Обсуждение: [HACKERS] Small improvement to parallel query docs

Поиск
Список
Период
Сортировка

[HACKERS] Small improvement to parallel query docs

От
David Rowley
Дата:
Tomas Vondra pointed out to me that there's an error in parallel.sgml
which confuses the inner and outer sides of the join.

I've attached a patch which fixes this, although I think I'm still
missing the point to text's explanation of why Merge Join is not
included due to it having to sort the inner side in each worker. Hash
join must build a hash table for each worker, so why is that OK by
sorting is not?

Anyway, I've attached a patch which fixes the outer/inner confusion
and cleans up a couple of other grammar mistakes and an omissions
regarding DISTINCT and ORDER BY not being supported in parallel
aggregate. I ended up rewriting a section too which was explaining
parallel aggregate, which I personally believe is a bit more clear to
read, but someone else may think otherwise.

-- 
 David Rowley                   http://www.2ndQuadrant.com/
 PostgreSQL Development, 24x7 Support, Training & Services

-- 
Sent via pgsql-hackers mailing list (pgsql-hackers@postgresql.org)
To make changes to your subscription:
http://www.postgresql.org/mailpref/pgsql-hackers

Вложения

Re: [HACKERS] Small improvement to parallel query docs

От
Robert Haas
Дата:
On Sun, Feb 12, 2017 at 7:16 PM, David Rowley
<david.rowley@2ndquadrant.com> wrote:
> Tomas Vondra pointed out to me that there's an error in parallel.sgml
> which confuses the inner and outer sides of the join.
>
> I've attached a patch which fixes this, although I think I'm still
> missing the point to text's explanation of why Merge Join is not
> included due to it having to sort the inner side in each worker. Hash
> join must build a hash table for each worker, so why is that OK by
> sorting is not?
>
> Anyway, I've attached a patch which fixes the outer/inner confusion
> and cleans up a couple of other grammar mistakes and an omissions
> regarding DISTINCT and ORDER BY not being supported in parallel
> aggregate. I ended up rewriting a section too which was explaining
> parallel aggregate, which I personally believe is a bit more clear to
> read, but someone else may think otherwise.
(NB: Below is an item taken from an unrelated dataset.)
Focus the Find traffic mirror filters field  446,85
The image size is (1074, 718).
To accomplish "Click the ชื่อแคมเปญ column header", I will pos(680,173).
-    loops or hash joins.  The outer side of the join may be any kind of
+    loops or hash joins.  The inner side of the join may be any kind of

Oops.  That's clearly a mistake.

-    table. Each worker will execute the outer side of the plan in full, which
-    is why merge joins are not supported here. The outer side of a merge join
-    will often involve sorting the entire inner table; even if it involves an
-    index, it is unlikely to be productive to have multiple processes each
-    conduct a full index scan of the inner table.
+    relation. Each worker will execute the inner side of the join in full,
+    which is why merge joins are not supported here. The inner side of a merge
+    join will often involve sorting the entire inner relation; even if it
+    involves an index, it is unlikely to be productive to have multiple
+    processes each conduct a full index scan of the inner side of the join.

Why s/table/relation/?  I don't think that's useful, especially
because the first part of that very same paragraph would still say
"table".

Anyway, events have shown the bit about merge joins was wrong thinking
on my part.  See Dilip's emails about parallel merge join.  Maybe we
should just change to say that it isn't supported without giving a
reason.  I hope to commit Dilip's patch to add support for exactly
that thing soon.  Then we can remove the language altogether and say
that it is supported.

-    <literal>COUNT(*)</>, each worker could compute a total, but those totals
-    would need to combined in order to produce a final answer.  If the query
-    involved a <literal>GROUP BY</> clause, a separate total would need to
-    be computed for each group.  Even though aggregation can't be done entirely
-    in parallel, queries involving aggregation are often excellent candidates
-    for parallel query, because they typically read many rows but return only
-    a few rows to the client.  Queries that return many rows to the client
-    are often limited by the speed at which the client can read the data,
-    in which case parallel query cannot help very much.
+    <literal>COUNT(*)</>, each worker must compute subtotals which later must
+    be combined to produce an overall total in order to produce the final
+    answer.  If the query involves a <literal>GROUP BY</> clause,
+    separate subtotals must be computed for each group seen by each parallel
+    worker. Each of these subtotals must then be combined into an overall
+    total for each group once the parallel aggregate portion of the plan is
+    complete.  This means that queries which produce a low number of groups
+    relative to the number of input rows are often far more attractive to the
+    query planner, whereas queries which don't collect many rows into each
+    group are less attractive, due to the overhead of having to combine the
+    subtotals into totals, of which cannot run in parallel.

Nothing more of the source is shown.